The Chevrolet Aveo (/əˈveɪ.oʊ/ ə-VAY-oh) is a five-seat, front-wheel drive subcompact car (B-segment) marketed by General Motors (GM) since 2002 over two generations. Originally developed by South Korean manufacturer Daewoo Motors and marketed as the Daewoo Kalos (대우 칼로스), the takeover of Daewoo by GM to form GM Daewoo Auto & Technology (GMDAT) resulted in the car's marketing in 120 countries under seven brands (Chevrolet, Daewoo, ZAZ, Holden, Pontiac, Ravon and Suzuki) — prominently as the Chevrolet Aveo.

The second-generation Aveo, developed by GM Korea (formerly GMDAT), was introduced in 2011 and was also marketed as the Chevrolet Sonic in markets including the Americas, Japan, Middle East, South Africa and several Southeast Asian markets. Production of the second-generation model ended in October 2020.
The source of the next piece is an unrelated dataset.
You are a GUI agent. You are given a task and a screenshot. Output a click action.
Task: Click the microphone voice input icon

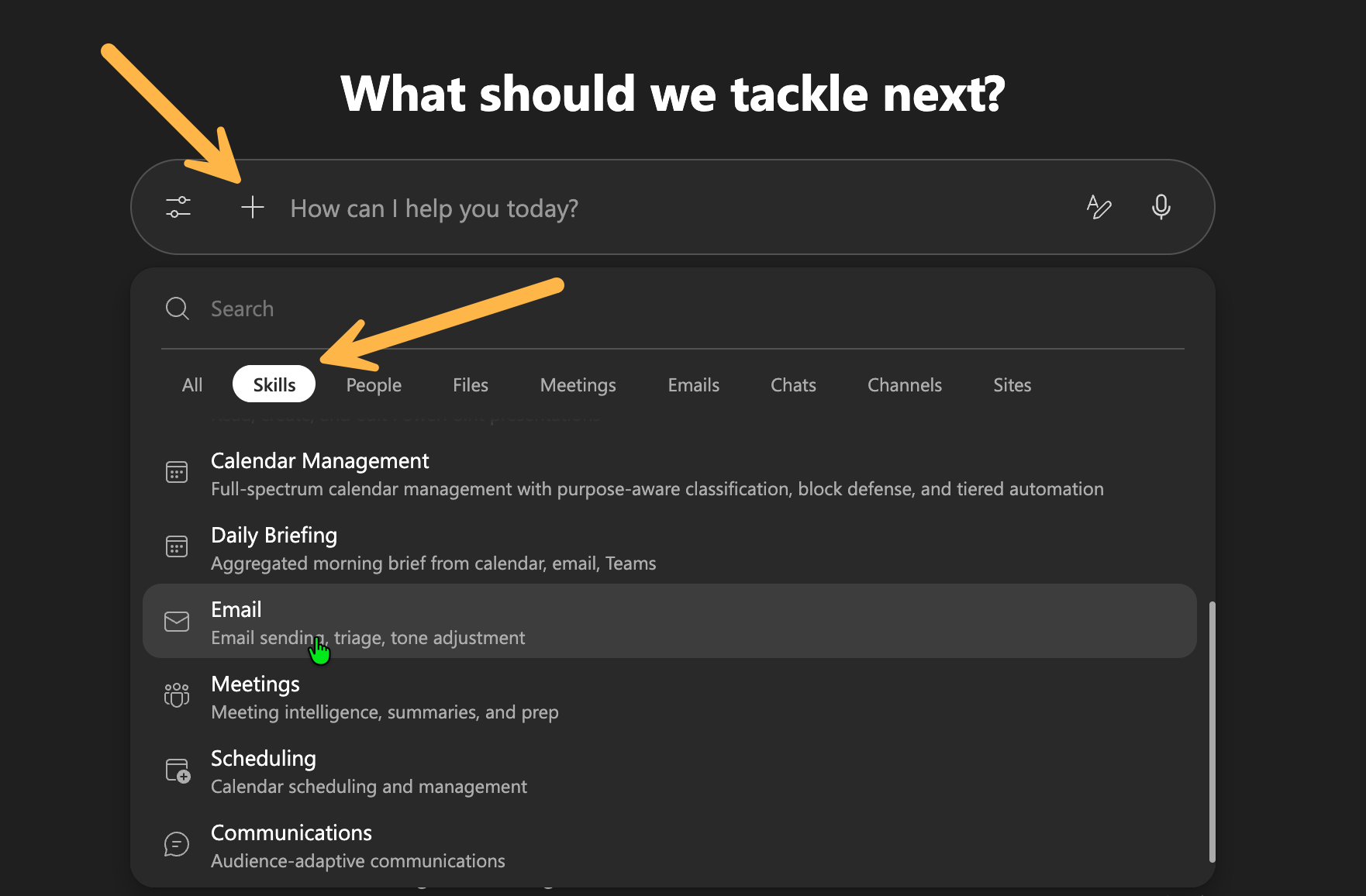click(1161, 208)
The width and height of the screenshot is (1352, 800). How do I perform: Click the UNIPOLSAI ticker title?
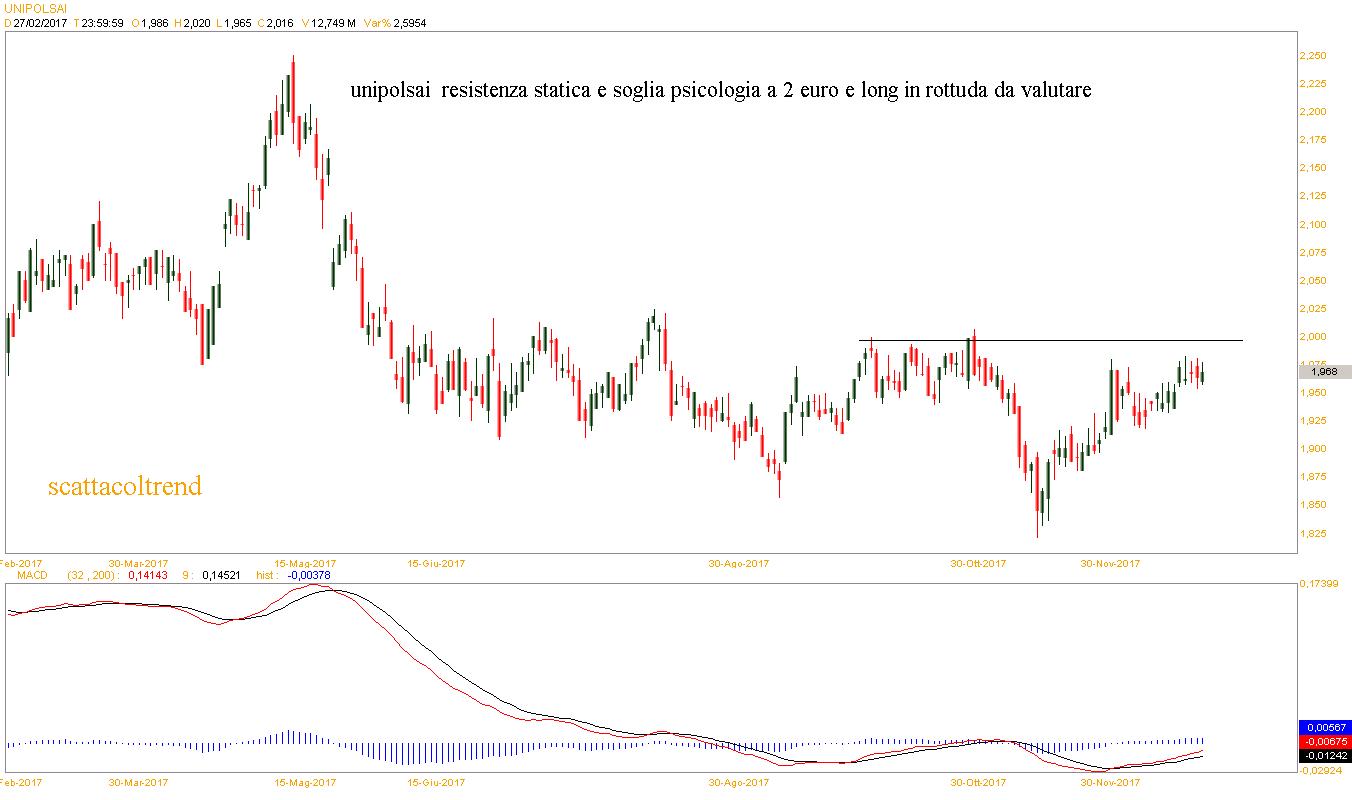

Since 2017, GM marketed the Chinese market Chevrolet Sail sedan in Mexico and other Central American countries as the Aveo. Developed by GM PATAC in China and produced by joint venture SAIC-GM, it was positioned below the more advanced Sonic. In 2023, GM introduced a new generation to Mexico and Central America in a sedan and hatchback form, developed and manufactured by another Chinese joint venture, SAIC-GM-Wuling.

== First generation (T200; 2002) ==

=== T200 ===

GM Daewoo introduced the Daewoo Kalos in September 2002, based on a new platform, replacing the Daewoo Lanos (T100). Under development before Daewoo's bankruptcy, the Kalos was the company's first new model introduction following its subsequent takeover by General Motors. Manufacture of the Kalos began in early March 2002, with pre-production prototypes shown at the Geneva Auto Show in April 2002. The nameplate Kalos derives from the Greek word καλός (kalós) for "beautiful" and "good".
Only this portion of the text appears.